The initial large data block that is passed to the intelligent NIC includes a prototype TCP/IP header that will be used to build the header for each packet that is sent based on this data. Each Large Send packet will have a slightly different TCP and IP header provided by the NIC, derived from the prototype header, because for instance, TCP sequence numbers must be incremented by such MTU-sized blocks, e.g., by 1,460 for each packet, and the TCP checksum will be different for each packet, since it depends on the contents of the packet data. However the TCP Source and Destination ports will be the same in each derived packet. At the IP layer, the IP Identification field must be different for each unique packet that is sent, and the IP header checksum will be different for each packet as well, if only because the Identification field is different in each derived packet. Additionally, the calculation of the TCP checksum (which covers a 96-bit IP pseudo-header, the TCP header, and all TCP packet data) and the calculation of the IP header checksum (which covers the IP version 4 header but does not depend on packet data) are conventionally offloaded to the NIC driver. However, as noted above, each of the packets shares common information too, such as IP source address and IP destination address, among other common information as is known, for example the initial TTL.

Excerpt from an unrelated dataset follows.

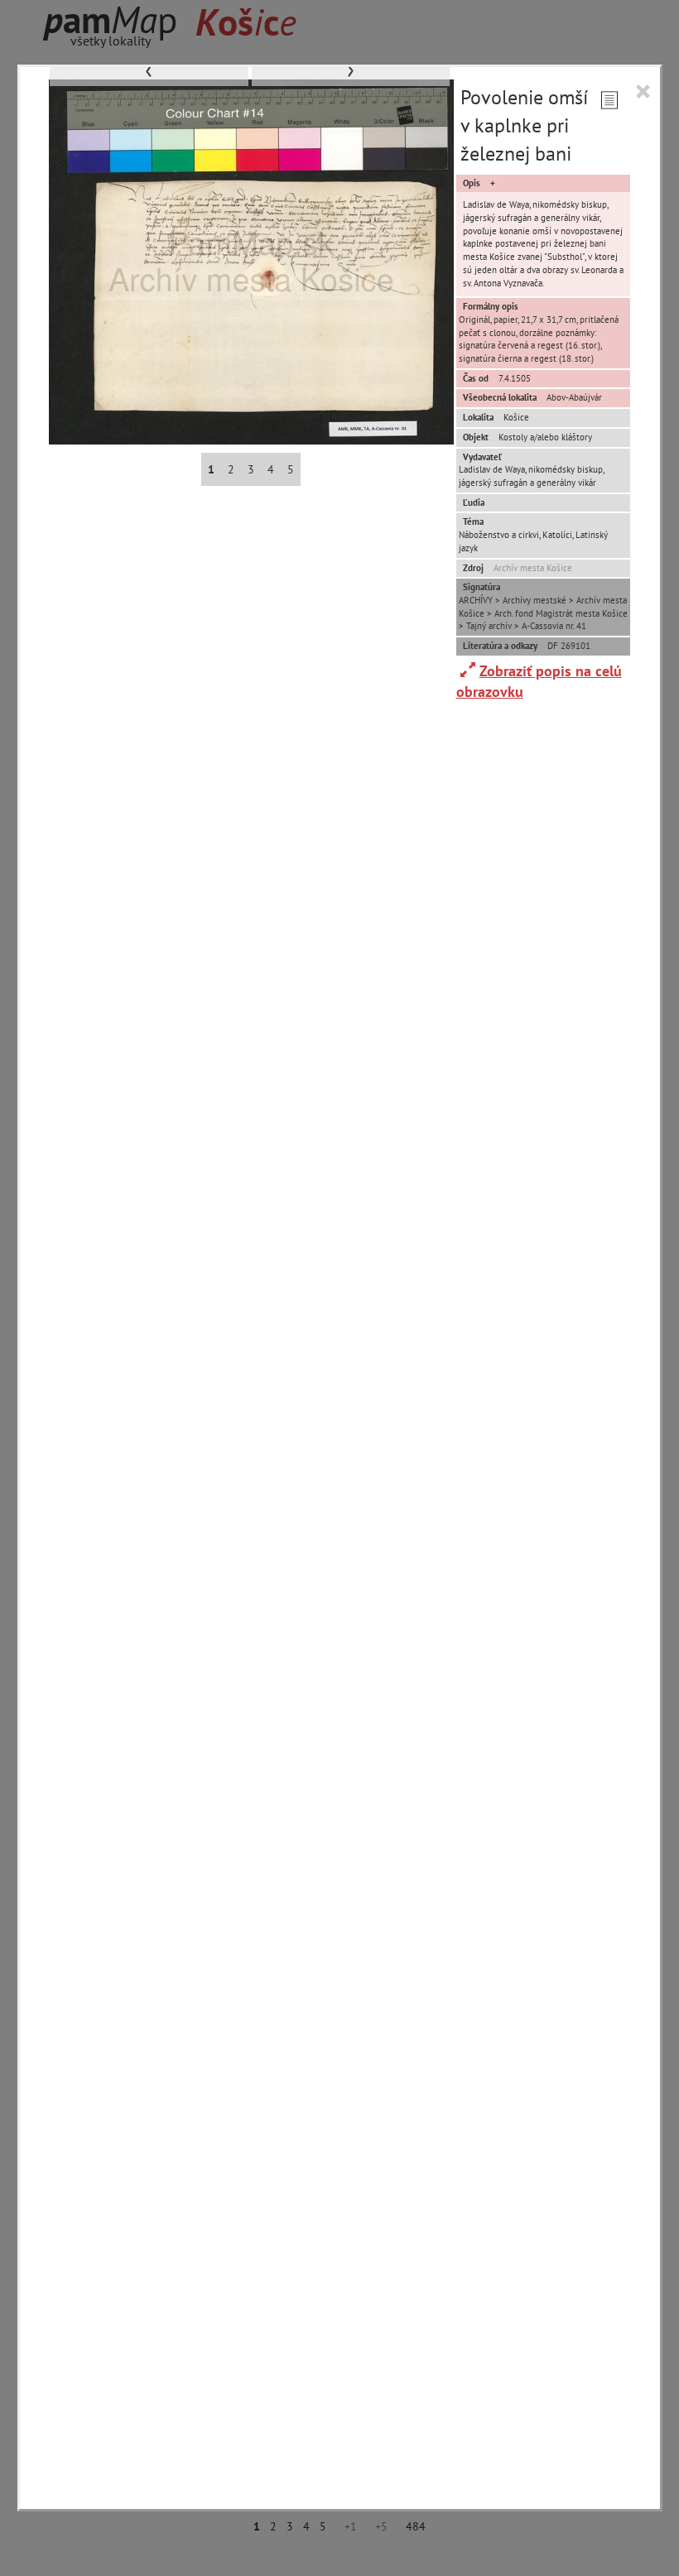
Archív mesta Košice (533, 568)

However, APIs for Large Send do not provide support for IPComp. In fact, there is no API that allows an application to request that compression be offloaded to a lower layer entity, such as an NIC or similar component, for Large Send, i.e., there is no compression “on/off switch” for an application (independent of IPSec). Accordingly, it would be desirable and useful to provide IPComp in the context of Large Send offload capability, by enhancing the Large Send capability with the addition of a simultaneous attempt to negotiate compression, which if successful, would enable the Large Send data blocks to be transmitted using fewer packets.